AUFGABE – Wohin zog es laut dem Seitentext die meisten Karabach-Armenier*innen, die im September 2023 aus Bergkarabach geflohen sind?

SEITENTEXT –
- - -
ZOiS Spotlight 16/2024

Das politische und kulturelle Schicksal der Karabach-Armenier*innen in Armenien

Von Ivaylo Dinev Nadja Douglas 04.09.2024

Die meisten im September 2023 aus Bergkarabach geflohenen Karabach-Armenier*innen zog es in ihren „Mutterstaat“ Armenien. Frühere Umfragen zeigen eine starke karabach-armenische Identität und den Wunsch nach eigener politischer und kultureller Repräsentation. Doch die armenische Regierung hat andere Pläne.
- - -
VORLIEGENDES MATERIAL –
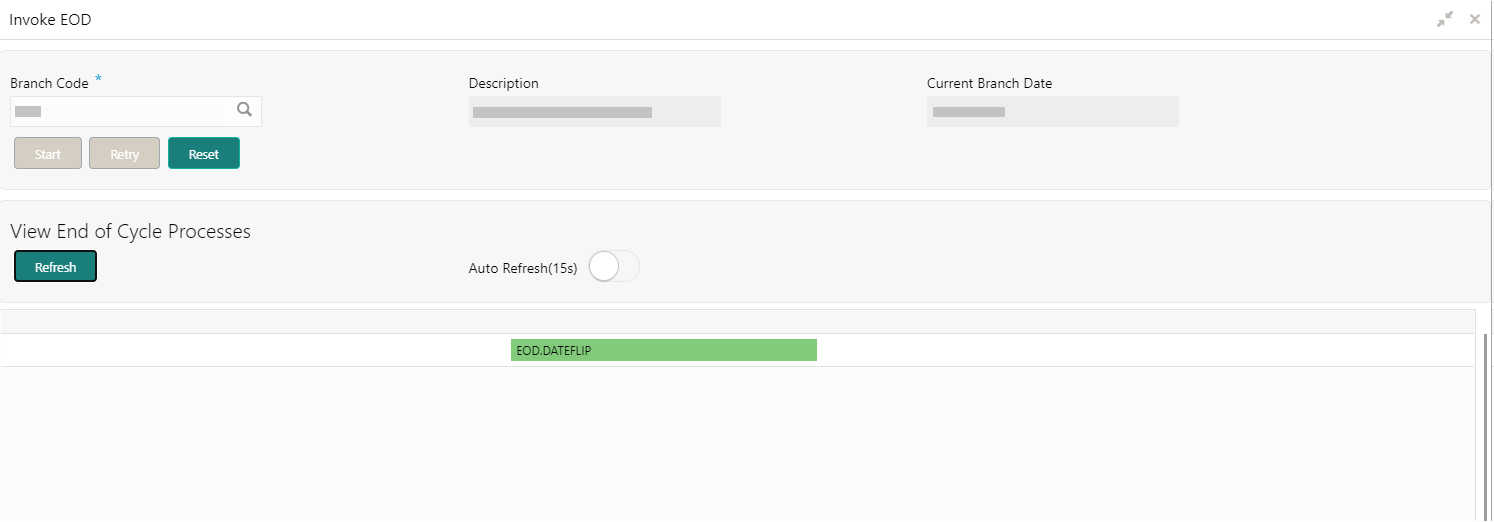The image size is (1494, 522).
Task: Click the Invoke EOD window title
Action: 51,20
- - -
VOLLSTÄNDIGE ANTWORT – In ihren „Mutterstaat“ Armenien.